Francia es uno de los países europeos que mejor entiende la vertebración cultural en su territorio y la importancia decisiva del sector en su conjunto para ofrecer una potente imagen de identidad de cara al exterior, una imagen de marca de enorme poder.

En el ámbito estricto de la música, las instituciones públicas han sido ejemplares. El apoyo constante a las orquestas sinfónicas, a los teatros de ópera, de opereta, al jazz y a otros géneros ha sido constante y, concretamente, Francia es una de las grandes potencias mundiales en ópera y música clásica en general gracias a un mecenazgo público sostenido y constante, manifestado en la construcción de equipamientos, en el impulso a las agrupaciones y en la capacidad presupuestaria, a través de las temporadas y festivales, para conseguir estar presentes en todas las giras internacionales. De hecho, las voces críticas nunca han llegado por que ese apoyo a la música sea excesivo, sino todo lo contrario, exigiendo más medios para el desarrollo del sector.

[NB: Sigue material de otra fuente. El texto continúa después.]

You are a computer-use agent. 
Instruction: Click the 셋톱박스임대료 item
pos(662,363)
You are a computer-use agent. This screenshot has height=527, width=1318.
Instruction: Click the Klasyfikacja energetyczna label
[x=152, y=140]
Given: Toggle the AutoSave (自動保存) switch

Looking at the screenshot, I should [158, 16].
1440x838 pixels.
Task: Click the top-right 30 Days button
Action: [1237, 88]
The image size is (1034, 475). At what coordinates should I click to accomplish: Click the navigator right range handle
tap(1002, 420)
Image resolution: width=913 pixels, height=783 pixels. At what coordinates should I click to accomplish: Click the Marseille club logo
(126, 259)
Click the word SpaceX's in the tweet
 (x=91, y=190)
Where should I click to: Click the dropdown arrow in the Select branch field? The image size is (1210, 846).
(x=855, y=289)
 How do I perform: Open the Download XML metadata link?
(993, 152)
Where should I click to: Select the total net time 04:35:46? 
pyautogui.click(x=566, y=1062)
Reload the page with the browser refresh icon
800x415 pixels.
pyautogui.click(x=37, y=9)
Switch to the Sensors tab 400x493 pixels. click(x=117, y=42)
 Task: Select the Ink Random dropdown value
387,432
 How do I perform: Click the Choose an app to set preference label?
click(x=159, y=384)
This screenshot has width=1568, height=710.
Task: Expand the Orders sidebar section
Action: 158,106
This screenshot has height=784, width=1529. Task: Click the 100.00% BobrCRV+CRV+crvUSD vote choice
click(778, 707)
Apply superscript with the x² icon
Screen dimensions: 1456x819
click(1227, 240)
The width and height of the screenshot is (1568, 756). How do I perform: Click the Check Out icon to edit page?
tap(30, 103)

Ahora se da un paso adelante con una nueva estructura de reciente creación, el Centro Nacional de la Música (CNM) que busca, como premisa principal, un apoyo directo y sin fisuras a la creación, a todos aquellos apartados musicales en los que la “rentabilidad económica” no está y que pueden desaparecer sin un apoyo no regido exclusivamente por las leyes del mercado. La entidad está centrada, ahora, en paliar las consecuencias de la pandemia para los creadores, pero su voluntad a medio y largo plazo es la servir de palanca a la creatividad, de gran altavoz de una política cultural centrada en la música “en todas sus estéticas”.

Se encarga de sumar esfuerzos para que nadie se quede atrás en una iniciativa que bebe de todo el trabajo que desde finales de la década de los sesenta del siglo XX se ha realizado en el país vecino para impulsar la difusión y el conocimiento de la denominada música culta (tanto la contemporánea como la que tiene ya carácter de patrimonio), así como otros estilos como el jazz o, incluso, años después, la “chanson”. Según señala el periodista Éric Delhaye, “cumplir su misión no va a ser fácil porque el sector se caracteriza por sus disparidades estéticas, sociológicas y económicas. Se trata de muchos ámbitos con intereses a veces contradictorios”. Ahí está el reto, en encontrar el equilibrio y en establecer prioridades. Todo ello nos lleva a un debate que en España ni ha empezado.

La realidad francesa no es algo casual. Es fruto de políticas que, después de la Segunda Guerra Mundial, fueron conscientes de la necesidad que la música requiere de una defensa firme y decidida por parte de las instancias públicas. De todo ese trabajo de décadas, con sus aciertos y errores, se llega a una sensibilidad especial en la que incluso las prestaciones sociales a los artistas tienen otro calado que las de países como el nuestro, en el que son inexistentes. España necesita con urgencia una reflexión al respecto, un equilibrio en los sistemas estatales de protección a la música. El actual sistema de subvenciones es un despropósito y genera agravios comparativos de manera continua. Falta la capacidad para dar cobertura seria a las agrupaciones, a los ciclos y a las diferentes iniciativas locales y regionales. La descentralización no puede ser la disculpa para no hacer nada, para evitar la implicación del Estado en la vida cultural del país, más allá de meras declaraciones de intención. Ojalá no todo quede en manos del mercado, porque las estructuras quedarán muy dañadas tras la pandemia. Cuando esto pase, de no tener la valentía de reenfocar el sector con un fuerte revulsivo, la catástrofe cultural puede ser tremendamente dañina. Ahora se debería estar trabajando sobre todo ello. Me da la sensación de que muy poco, o nada, se está haciendo.